Senate hold puts new EPA CIO in limbo

The Environmental Protection Agency has been without a CIO since late December, when Kim Nelson left the post for the private sector.

And although the Bush administration nominated Molly O'Neill for the spot in late March, it appears the agency will be waiting even longer as two New Jersey senators have placed an indefinite hold on the nomination. EPA deputy CIO Linda Travers has been the acting CIO since December.

Democrats Frank Lautenberg and Robert Menendez have stopped O'Neill's nomination vote because of changes EPA has proposed to its Toxic Release Inventory program last year. The program, a central aspect of Lautenberg's 1986 'The Right to Know Act,' requires chemical companies to release information about the chemicals their plants release into the environment.

EPA last September proposed to change the frequency of the public notifications from annually to every other year and also increased the threshold amount of pollution that can be released before notifying the public.

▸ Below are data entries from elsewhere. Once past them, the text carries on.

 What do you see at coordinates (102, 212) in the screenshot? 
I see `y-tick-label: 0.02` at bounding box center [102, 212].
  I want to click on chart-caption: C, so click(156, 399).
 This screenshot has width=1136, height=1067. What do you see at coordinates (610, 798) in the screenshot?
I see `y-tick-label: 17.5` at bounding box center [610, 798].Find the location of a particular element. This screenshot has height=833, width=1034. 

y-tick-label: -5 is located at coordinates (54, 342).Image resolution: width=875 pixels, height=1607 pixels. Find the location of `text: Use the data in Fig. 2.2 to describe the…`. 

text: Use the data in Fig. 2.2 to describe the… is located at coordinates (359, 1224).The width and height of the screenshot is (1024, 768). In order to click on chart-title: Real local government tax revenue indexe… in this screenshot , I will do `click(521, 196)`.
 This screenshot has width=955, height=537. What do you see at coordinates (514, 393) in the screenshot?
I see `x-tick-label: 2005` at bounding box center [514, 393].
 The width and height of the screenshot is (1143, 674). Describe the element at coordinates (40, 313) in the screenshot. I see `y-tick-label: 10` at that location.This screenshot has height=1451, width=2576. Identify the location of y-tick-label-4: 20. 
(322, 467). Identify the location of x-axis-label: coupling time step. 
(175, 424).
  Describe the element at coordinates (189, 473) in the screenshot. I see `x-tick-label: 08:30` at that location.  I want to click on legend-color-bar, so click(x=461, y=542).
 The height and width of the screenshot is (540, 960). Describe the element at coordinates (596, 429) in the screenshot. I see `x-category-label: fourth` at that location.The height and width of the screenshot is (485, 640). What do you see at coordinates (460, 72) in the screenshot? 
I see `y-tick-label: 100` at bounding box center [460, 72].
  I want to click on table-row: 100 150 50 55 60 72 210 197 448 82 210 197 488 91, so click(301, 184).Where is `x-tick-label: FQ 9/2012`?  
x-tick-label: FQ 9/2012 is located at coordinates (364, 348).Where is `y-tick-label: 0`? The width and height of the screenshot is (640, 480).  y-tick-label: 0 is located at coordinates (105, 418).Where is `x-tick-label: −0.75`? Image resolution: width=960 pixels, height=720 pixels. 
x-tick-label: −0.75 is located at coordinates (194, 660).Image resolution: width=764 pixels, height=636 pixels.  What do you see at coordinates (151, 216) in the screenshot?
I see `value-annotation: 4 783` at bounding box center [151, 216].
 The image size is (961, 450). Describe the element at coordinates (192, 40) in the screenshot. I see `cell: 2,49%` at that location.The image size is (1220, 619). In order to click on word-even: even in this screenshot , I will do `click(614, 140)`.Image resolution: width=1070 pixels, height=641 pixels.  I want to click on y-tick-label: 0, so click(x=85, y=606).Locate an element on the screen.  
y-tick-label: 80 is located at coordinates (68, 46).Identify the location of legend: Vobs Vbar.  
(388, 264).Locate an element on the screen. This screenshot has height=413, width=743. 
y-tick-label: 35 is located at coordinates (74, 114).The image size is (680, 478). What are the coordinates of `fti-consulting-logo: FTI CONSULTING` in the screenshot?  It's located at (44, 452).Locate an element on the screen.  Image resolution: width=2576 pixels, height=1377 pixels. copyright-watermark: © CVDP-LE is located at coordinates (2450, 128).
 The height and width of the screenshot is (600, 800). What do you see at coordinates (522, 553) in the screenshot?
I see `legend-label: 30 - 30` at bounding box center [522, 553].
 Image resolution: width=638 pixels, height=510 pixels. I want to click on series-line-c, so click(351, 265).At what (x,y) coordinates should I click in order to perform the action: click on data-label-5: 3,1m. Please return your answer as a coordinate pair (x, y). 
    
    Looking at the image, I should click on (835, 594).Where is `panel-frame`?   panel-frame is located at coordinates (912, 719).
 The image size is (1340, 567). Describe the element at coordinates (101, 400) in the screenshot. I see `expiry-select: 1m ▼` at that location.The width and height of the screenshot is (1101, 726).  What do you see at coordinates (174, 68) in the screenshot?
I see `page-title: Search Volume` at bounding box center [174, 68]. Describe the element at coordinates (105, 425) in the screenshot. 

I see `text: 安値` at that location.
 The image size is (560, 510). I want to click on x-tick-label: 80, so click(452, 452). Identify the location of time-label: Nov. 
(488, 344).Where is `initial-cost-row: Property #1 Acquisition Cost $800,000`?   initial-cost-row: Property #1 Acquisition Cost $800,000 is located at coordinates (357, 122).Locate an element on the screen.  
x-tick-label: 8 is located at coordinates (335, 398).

The senators will maintain the hold 'until the administration backs off of this proposal,' said a spokesman for Lautenberg.

EPA deputy press secretary Jessica Emond would not comment specifically on the hold but said the agency "looks forward to Molly O'Neill's confirmation. She has a strong professional background and will be a welcome addition to the EPA staff."

In response to Lautenberg's concerns on the TRI program, Emond said EPA's proposal
would not impact the amount of chemicals facilities are allowed to release under federal, state and local requirements.

"EPA sets a very high environmental bar for companies to meet and will continue to keep the bar high," she said.